I was delighted to read the review of The Rise of American Democracy: Jefferson to Lincoln by Fred Siegel, a historian I greatly admire. Yet I'm afraid that he has misapprehended my book as a brief on behalf of the modern Democratic Party. He bases his misreading not on the book itself but on an article I wrote for the New York Times Magazine, which pointed out some of the similarities between the forgotten Whig Party and today's Republican Party. Siegel says that the article flatly equates the Whigs and the Bush Republicans, and that this somehow betrays an esoteric polemical agenda behind my book. Actually, the article stated that"there are significant differences between the Whigs and today's conservatives." I pointed out some important points of similarity between the past or the present, but did not, as Siegel surmises, construct"a tidy lineage" or"suggest there are historical plumb lines" that place all virtue on the side of one political party. Nor does my book claim, even cryptically, that only good things were contained in the Jacksonian Democratic Party, and only bad things were Whig.

Siegel raises an interesting historical point. The Whig Party, he argues, was"the center of opposition to both slavery and the Mexican War," while the Jacksonians were a party"of strong slaveholding interests." But this is simplified and misleading. Until the 1850s, the Whigs included most of the wealthiest southern slaveholders and some of the nation's most outspoken pro-slavery ideologues (many of whom also opposed the Mexican War, as did the fractious John C. Calhoun, for pro-slavery reasons). Pro-war but anti-slavery northern Democrats led the fight to keep slavery out of all territories acquired from Mexico. Thereafter, the bulk of the support for the antislavery Free Soil Party in 1848 came from alienated Democrats.

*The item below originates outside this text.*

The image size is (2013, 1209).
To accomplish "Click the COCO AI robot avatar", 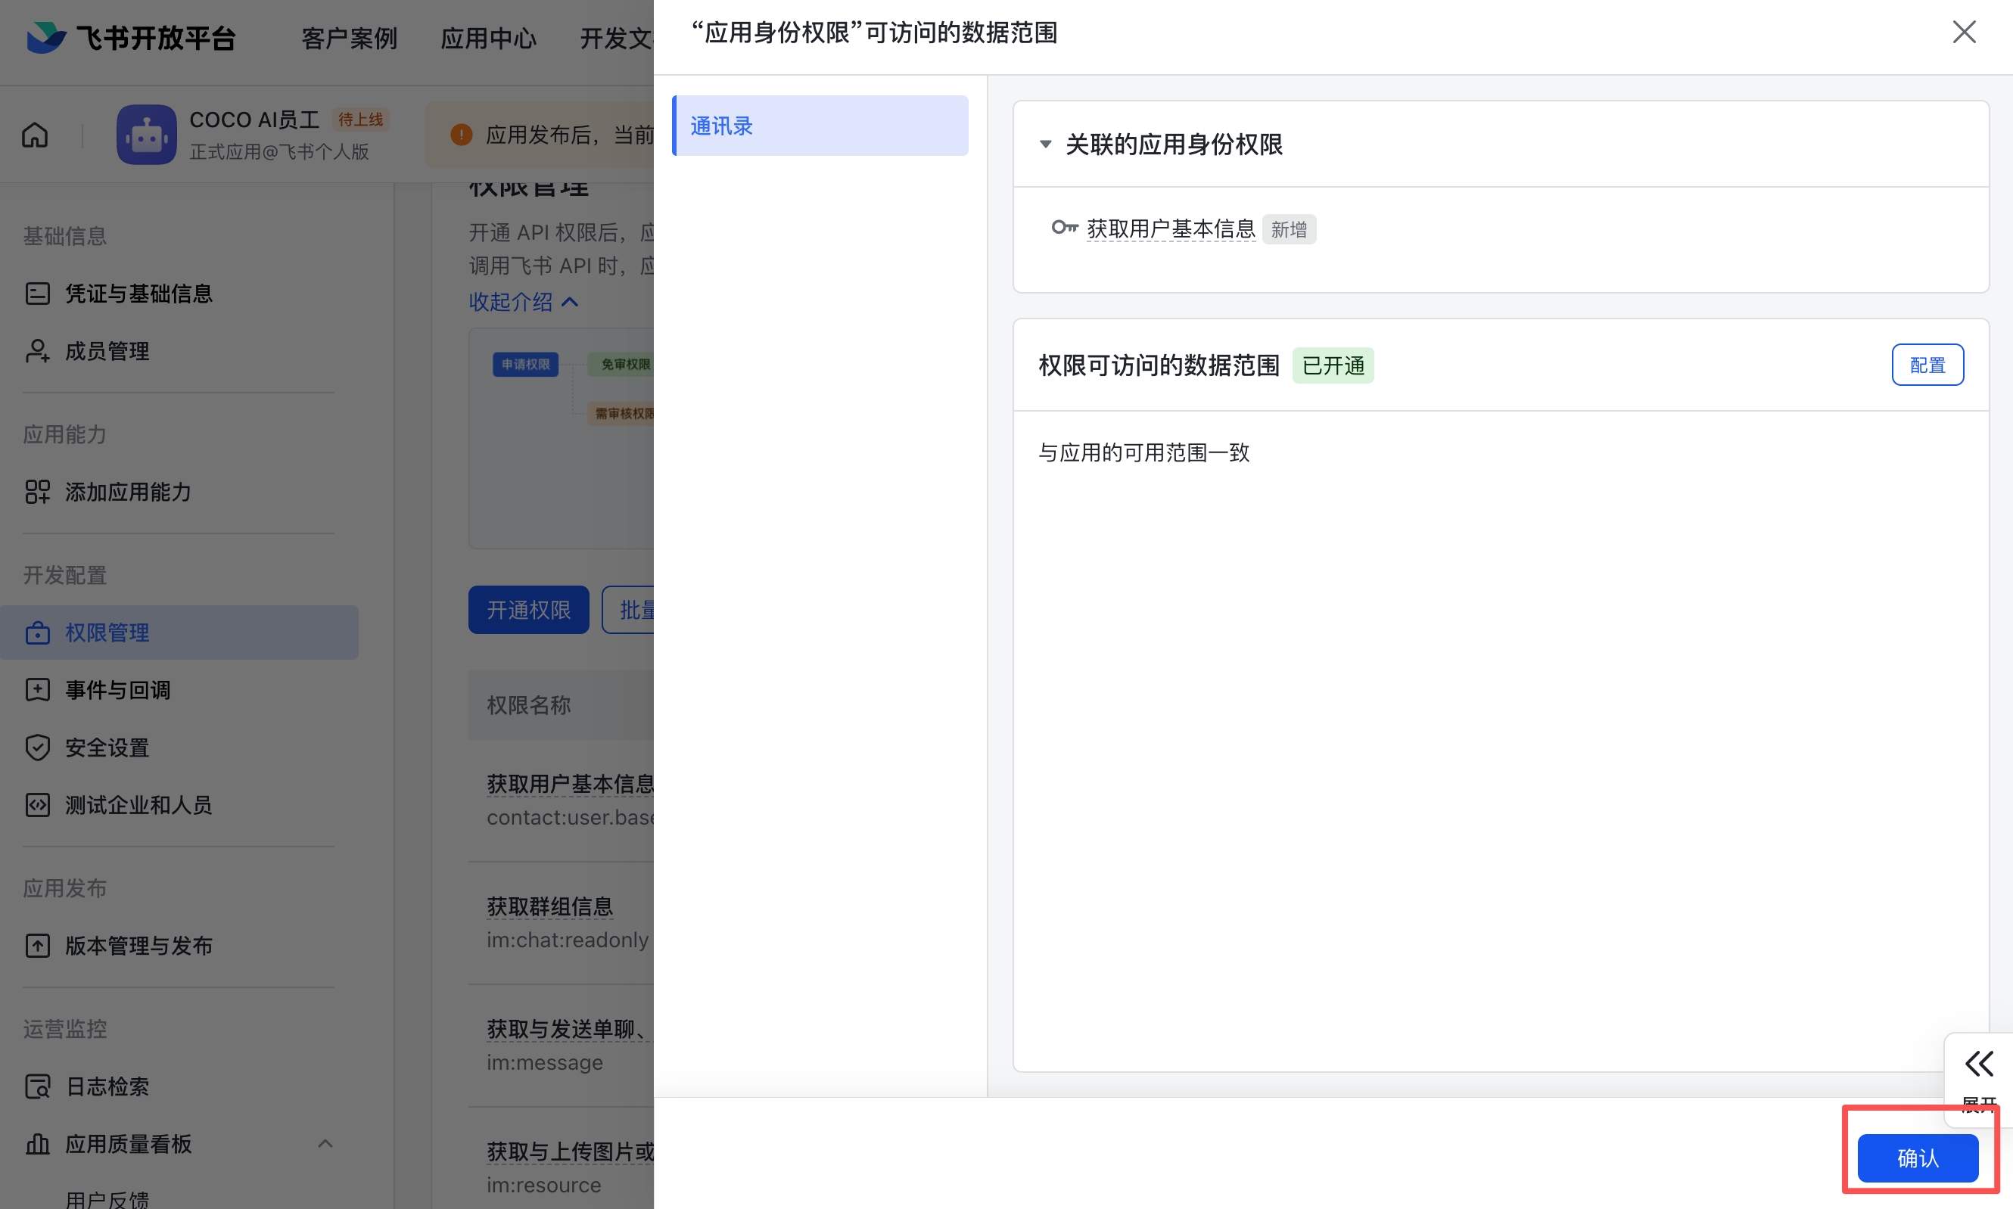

My book argues, in some detail, that the national mainstream of both parties were dedicated to keeping the slavery issue out of national politics. This proved impossible in the 1850s, leading to the Whigs' demise and, by 1860, to the Democrats' division into two sectional political parties. Easier versions of history, pitting Whig"good guys" against Jacksonian"bad guys" on slavery, caricature the historical evidence.